Problems to work on:
**a.** Quote the article on U.S. warehouse vacancy word for word, between "Sublease Space Hits" and "while maintaining flexibility.", inclusive.
**b.** Translate this sentence from the article on U.S. warehouse vacancy into Spanish: "This marks the first time vacancy has surpassed 7% since 2014."

Document extract:
Warehouse availability across the United States surged to its highest level in more than a decade, as many businesses delayed leasing decisions in response to shifting trade dynamics and evolving inventory strategies.
According to data from Cushman & Wakefield, the national warehouse vacancy rate rose to 7.1% in Q2 2025, up from 6.9% in the first quarter and 6.1% a year earlier. This marks the first time vacancy has surpassed 7% since 2014.
The increase reflects a broader market pause after a period of accelerated leasing and construction during the pandemic. Retailers, manufacturers, and wholesalers stocked up heavily earlier in the year, anticipating changes in trade rules and tariffs. Now, as those policies fluctuate, many are holding off on long-term commitments and opting instead to sublease or consolidate space.
Sublease Space Hits Record High
A record-breaking 225 million square feet of warehouse space was listed for sublease in Q2—a 25% jump from last year. This surge highlights the excess capacity left over from pandemic-era growth and companies’ desire to reduce overhead while maintaining flexibility.
Construction Slows as Demand Softens
Developers are responding cautiously. New warehouse construction deliveries dropped 45% year-over-year, with 72 million square feet completed in the second quarter. Despite this pullback, total warehouse inventory nationwide is still 19% higher than in 2019.
Leasing Activity Down, Rents Still Rising
Even with increased vacancy and reduced leasing activity—down 5% from 2019 levels—rents remain resilient. The average net rent climbed to $10.12 per square foot, up 3% from Q2 2024. This stability is partly due to the longer-term outlook many tenants adopt in industrial leasing decisions.
The warehouse real estate market continues to adjust to post-pandemic normalization and the ripple effects of policy uncertainty. While vacancy rates may remain elevated in the near term, companies are actively reevaluating their footprint strategies as clarity returns to global trade.

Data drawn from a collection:

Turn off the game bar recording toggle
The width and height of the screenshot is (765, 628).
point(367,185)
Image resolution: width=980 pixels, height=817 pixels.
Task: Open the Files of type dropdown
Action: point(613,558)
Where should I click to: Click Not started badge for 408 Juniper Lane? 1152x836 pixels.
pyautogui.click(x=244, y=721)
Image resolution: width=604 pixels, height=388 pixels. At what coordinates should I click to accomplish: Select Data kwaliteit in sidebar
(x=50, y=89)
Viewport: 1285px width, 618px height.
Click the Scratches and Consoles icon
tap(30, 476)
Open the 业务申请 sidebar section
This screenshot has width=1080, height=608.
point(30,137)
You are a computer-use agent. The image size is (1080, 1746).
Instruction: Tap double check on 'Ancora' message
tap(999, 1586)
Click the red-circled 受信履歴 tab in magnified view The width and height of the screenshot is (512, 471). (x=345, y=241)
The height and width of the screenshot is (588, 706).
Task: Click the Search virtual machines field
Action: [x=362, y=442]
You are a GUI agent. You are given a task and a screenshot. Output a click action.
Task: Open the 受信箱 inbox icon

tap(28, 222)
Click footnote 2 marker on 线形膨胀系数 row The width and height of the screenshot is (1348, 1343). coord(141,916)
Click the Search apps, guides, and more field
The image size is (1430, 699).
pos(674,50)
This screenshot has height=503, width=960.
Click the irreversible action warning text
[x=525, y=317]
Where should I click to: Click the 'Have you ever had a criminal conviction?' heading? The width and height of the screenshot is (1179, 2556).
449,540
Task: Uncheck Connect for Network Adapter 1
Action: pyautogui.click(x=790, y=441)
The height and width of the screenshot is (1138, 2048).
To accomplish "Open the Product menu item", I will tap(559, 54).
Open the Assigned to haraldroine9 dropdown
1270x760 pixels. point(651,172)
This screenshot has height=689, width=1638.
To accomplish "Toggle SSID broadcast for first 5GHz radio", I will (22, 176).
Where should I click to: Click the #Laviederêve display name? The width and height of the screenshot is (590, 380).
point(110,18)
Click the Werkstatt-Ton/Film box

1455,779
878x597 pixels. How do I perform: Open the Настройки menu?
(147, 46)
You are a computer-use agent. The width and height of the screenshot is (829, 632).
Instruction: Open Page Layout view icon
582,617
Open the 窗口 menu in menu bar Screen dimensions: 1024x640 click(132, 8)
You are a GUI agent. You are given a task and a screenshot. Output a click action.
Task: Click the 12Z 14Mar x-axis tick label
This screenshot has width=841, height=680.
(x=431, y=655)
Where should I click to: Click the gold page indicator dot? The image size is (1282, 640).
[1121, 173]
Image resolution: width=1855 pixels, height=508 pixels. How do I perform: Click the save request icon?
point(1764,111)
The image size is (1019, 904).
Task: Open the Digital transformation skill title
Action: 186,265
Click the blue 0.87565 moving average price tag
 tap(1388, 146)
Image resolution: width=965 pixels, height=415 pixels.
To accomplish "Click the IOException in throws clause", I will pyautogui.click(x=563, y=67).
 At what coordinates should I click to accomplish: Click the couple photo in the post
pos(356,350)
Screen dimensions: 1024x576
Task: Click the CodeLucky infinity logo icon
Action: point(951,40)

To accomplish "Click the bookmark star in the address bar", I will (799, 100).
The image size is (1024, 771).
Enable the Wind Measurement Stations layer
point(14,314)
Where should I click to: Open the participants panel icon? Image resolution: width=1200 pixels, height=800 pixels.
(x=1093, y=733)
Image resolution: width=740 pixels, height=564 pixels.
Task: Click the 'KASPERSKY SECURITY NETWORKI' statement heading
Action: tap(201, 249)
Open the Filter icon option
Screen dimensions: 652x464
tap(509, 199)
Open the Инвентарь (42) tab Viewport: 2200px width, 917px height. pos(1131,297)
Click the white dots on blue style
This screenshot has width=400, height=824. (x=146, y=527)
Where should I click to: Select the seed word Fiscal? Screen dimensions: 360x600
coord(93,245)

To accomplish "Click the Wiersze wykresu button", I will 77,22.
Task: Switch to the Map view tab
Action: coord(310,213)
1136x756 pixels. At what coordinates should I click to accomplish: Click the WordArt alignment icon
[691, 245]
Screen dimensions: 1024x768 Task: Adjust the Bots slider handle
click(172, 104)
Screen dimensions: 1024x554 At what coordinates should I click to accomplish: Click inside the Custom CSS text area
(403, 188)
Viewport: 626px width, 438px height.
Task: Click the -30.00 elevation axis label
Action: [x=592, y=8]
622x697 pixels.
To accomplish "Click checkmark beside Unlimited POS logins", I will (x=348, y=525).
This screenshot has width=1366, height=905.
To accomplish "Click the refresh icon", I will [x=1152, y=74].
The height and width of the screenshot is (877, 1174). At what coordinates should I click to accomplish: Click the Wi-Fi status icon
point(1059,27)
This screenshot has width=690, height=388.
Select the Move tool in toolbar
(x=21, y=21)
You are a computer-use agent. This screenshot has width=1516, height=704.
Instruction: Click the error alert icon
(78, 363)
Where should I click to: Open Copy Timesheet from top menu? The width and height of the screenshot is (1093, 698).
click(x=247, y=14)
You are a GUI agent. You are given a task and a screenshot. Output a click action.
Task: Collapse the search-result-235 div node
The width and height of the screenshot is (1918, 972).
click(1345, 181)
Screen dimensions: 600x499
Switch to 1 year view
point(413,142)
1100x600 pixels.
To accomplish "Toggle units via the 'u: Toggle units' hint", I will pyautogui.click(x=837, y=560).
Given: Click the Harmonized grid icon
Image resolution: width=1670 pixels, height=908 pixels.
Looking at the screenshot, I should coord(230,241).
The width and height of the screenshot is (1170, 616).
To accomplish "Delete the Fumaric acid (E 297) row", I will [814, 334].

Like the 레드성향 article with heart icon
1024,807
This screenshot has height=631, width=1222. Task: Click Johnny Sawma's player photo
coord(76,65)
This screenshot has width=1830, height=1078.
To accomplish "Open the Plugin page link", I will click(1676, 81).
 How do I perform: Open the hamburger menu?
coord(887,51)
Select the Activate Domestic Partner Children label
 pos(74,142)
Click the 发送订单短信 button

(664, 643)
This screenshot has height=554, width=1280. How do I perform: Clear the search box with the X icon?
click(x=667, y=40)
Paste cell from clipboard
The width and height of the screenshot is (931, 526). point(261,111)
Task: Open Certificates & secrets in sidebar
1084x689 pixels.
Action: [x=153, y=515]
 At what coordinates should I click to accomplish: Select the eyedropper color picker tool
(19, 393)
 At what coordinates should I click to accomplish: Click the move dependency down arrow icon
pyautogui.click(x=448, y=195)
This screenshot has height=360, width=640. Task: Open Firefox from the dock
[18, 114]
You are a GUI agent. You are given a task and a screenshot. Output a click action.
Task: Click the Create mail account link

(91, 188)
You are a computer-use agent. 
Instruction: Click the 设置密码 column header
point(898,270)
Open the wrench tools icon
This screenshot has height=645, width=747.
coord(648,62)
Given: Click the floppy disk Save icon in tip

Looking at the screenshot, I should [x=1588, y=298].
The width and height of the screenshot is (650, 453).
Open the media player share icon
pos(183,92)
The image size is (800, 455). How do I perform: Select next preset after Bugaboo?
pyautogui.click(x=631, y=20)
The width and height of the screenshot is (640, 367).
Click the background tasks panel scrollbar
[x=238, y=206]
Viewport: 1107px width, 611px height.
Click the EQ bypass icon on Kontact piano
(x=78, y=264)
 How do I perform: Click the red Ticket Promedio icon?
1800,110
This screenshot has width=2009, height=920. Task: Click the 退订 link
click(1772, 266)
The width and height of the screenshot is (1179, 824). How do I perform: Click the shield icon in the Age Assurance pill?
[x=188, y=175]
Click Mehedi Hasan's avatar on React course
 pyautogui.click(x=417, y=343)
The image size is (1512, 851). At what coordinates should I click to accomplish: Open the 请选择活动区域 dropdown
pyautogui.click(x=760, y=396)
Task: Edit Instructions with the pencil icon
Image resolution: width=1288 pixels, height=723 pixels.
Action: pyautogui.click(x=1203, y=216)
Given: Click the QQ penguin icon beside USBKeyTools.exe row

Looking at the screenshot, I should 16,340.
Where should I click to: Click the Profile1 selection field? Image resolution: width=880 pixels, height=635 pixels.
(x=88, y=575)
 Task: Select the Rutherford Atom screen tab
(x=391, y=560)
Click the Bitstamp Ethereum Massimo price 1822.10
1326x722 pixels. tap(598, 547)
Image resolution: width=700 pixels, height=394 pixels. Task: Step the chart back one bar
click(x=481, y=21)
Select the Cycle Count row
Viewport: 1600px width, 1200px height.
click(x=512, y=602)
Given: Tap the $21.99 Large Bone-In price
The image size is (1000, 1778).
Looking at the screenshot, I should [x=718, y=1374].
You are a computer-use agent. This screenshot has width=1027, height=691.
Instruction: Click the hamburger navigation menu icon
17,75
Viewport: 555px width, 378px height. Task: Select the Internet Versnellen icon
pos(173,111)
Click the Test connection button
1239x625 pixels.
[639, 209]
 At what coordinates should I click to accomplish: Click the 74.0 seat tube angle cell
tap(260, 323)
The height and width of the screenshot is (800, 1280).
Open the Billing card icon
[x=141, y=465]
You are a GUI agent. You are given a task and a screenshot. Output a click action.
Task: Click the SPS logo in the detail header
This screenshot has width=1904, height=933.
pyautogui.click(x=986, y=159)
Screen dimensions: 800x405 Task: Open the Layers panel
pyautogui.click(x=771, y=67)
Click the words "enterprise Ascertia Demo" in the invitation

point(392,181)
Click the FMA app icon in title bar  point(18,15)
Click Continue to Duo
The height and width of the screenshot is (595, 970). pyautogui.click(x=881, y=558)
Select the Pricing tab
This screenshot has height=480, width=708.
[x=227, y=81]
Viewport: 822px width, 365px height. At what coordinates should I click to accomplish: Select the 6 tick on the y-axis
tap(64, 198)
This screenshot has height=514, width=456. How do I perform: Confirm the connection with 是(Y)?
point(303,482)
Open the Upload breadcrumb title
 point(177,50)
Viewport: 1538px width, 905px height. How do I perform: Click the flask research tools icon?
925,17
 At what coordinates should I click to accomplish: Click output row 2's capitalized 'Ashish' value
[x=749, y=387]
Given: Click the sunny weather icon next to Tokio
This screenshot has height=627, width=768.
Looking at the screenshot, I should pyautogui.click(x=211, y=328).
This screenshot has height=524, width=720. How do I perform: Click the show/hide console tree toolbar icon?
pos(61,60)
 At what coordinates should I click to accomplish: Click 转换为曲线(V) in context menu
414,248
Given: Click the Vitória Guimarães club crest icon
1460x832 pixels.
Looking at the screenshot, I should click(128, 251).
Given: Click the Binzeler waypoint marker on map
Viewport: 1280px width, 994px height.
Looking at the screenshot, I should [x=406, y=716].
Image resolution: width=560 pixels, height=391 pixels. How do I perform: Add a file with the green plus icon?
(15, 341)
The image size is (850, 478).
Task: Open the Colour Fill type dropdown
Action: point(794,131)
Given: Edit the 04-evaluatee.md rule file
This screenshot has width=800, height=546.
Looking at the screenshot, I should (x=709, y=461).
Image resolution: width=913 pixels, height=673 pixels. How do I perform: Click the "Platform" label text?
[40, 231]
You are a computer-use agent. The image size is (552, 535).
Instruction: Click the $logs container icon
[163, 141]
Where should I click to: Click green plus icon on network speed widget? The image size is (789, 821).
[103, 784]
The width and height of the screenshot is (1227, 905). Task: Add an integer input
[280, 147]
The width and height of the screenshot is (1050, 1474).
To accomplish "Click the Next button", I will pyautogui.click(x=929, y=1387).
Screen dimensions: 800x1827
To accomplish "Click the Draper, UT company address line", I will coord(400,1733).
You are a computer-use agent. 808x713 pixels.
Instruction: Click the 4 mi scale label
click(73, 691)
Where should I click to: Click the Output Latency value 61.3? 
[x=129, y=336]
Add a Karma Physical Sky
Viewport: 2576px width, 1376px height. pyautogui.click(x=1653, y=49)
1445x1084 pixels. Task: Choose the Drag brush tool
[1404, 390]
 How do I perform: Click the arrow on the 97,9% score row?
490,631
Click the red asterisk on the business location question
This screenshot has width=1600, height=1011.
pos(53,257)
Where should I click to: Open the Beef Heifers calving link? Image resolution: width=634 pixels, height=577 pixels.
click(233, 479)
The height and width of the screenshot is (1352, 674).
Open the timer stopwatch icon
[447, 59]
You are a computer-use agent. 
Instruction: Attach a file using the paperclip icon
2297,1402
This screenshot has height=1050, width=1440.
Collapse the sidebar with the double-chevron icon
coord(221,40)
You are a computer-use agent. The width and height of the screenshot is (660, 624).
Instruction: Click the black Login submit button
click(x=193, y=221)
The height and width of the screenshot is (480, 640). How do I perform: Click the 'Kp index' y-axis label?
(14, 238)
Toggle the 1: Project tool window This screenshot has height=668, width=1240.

Answers for this exercise:
**a.**
Sublease Space Hits Record High
A record-breaking 225 million square feet of warehouse space was listed for sublease in Q2—a 25% jump from last year. This surge highlights the excess capacity left over from pandemic-era growth and companies’ desire to reduce overhead while maintaining flexibility.

**b.** Es la primera vez desde 2014 que la tasa de desocupación supera el 7%.